[Saved data entries]
╔══
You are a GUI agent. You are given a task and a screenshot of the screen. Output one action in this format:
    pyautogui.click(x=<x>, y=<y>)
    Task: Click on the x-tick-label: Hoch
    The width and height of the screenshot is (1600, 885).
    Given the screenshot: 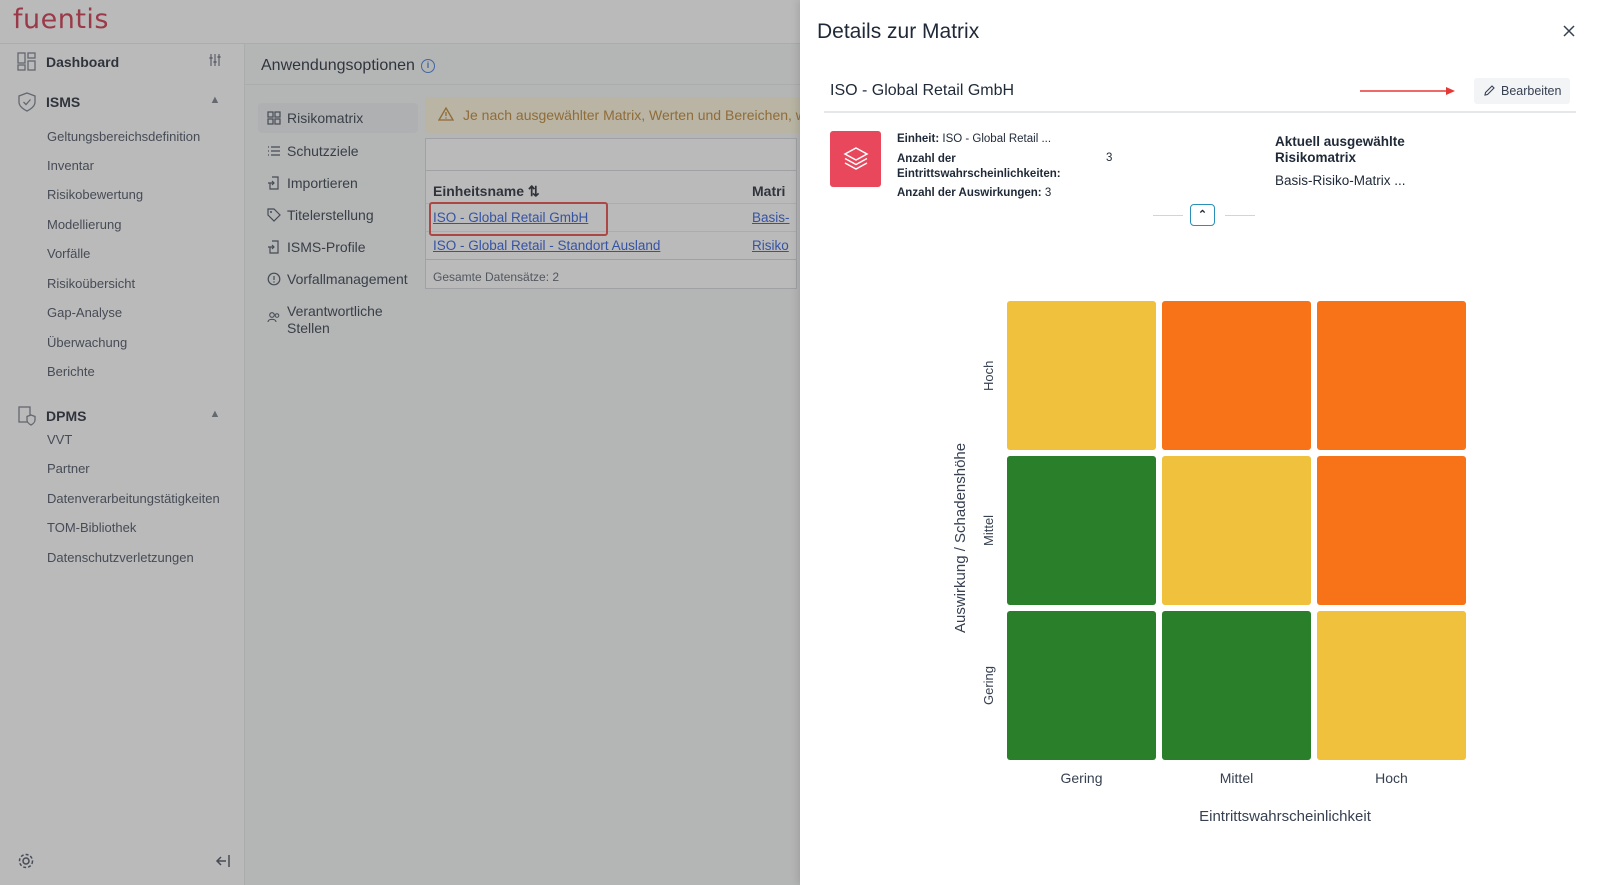 What is the action you would take?
    pyautogui.click(x=1392, y=778)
╚══
(Your instructions): Write out everything from the start of the records down to the line containing "The width and", changing "x-tick-label" to "y-tick-label" and leaving all else as it stands.

(Solution for this problem):
You are a GUI agent. You are given a task and a screenshot of the screen. Output one action in this format:
    pyautogui.click(x=<x>, y=<y>)
    Task: Click on the y-tick-label: Hoch
    The width and height of the screenshot is (1600, 885).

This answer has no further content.